Why move so cautiously? Being the sole liquor distributor in the province, the MLCC cannot afford mistakes in any new technology deployment.
"We're the only game in town for our customers," Sul explains. "If our applications prove unstable or our service is disrupted, there is nowhere else customers can turn. That's why we're moving incrementally, adding automation and functionality piece by piece.
"We're starting with a subset of brands or SKUs and a subset of our liquor mart locations, then we'll gradually grow into a computer-assisted ordering model for all products," he says.
Securing Staff Buy-In
There's a human resources element to consider when implementing a new software solution—particularly when ordering autonomy is being shifted away from the stores.
"Managers might be skeptical of the new system," Sul says. "Some store managers may not believe the software can do as good a job as they did in the past.
"We will try to smooth the transition, get buy-in, and help store managers understand why MLCC is going down this path," he adds. "We want them to understand that the software implementation will be better in the end—for us, for them, and ultimately, for customers.

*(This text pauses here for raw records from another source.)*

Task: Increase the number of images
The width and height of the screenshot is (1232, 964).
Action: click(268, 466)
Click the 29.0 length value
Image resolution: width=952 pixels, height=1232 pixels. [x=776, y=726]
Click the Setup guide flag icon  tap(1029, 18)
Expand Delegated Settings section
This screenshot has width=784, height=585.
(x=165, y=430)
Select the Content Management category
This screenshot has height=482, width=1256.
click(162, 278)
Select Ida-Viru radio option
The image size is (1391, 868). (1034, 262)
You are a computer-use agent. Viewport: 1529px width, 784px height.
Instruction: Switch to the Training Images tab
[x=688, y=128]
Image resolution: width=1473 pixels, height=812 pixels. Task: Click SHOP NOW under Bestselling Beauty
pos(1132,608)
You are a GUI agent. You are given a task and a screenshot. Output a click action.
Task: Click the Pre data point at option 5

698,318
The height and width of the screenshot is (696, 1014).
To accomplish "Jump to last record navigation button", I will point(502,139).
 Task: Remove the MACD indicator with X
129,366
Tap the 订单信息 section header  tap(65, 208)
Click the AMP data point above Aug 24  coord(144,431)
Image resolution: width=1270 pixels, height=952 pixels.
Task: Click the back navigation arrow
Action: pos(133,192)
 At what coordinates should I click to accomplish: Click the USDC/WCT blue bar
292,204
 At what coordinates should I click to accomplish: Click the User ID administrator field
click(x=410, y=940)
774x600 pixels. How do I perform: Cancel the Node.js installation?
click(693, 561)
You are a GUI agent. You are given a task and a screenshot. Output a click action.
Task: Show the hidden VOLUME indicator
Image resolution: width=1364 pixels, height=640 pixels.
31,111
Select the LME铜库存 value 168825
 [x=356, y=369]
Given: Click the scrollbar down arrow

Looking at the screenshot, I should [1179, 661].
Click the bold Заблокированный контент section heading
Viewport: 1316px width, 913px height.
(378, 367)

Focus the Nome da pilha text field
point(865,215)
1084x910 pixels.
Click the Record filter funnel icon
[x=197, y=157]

"At the same time, we want to encourage managers to actively engage in the vetting process, validating the software's order and replenishment suggestions, and making sure they are accurate."
If the MLCC has automated 60 to 70 percent of its ordering within one year, Sul will consider the software implementation a success and many of the commission's key goals accomplished.
"I wouldn't want it to take more than one year, because we'd also like to pursue some long-term objectives with the Aldata solution," he says.
"Our first priorities revolve around allocation and replenishment, but we want to employ other functionalities as well—analytics, space planning, shelf management, and product optimization," says Sul.
With any luck, MLCC's store managers will join Sul in raising a glass to toast the benefits of the new centralized ordering system.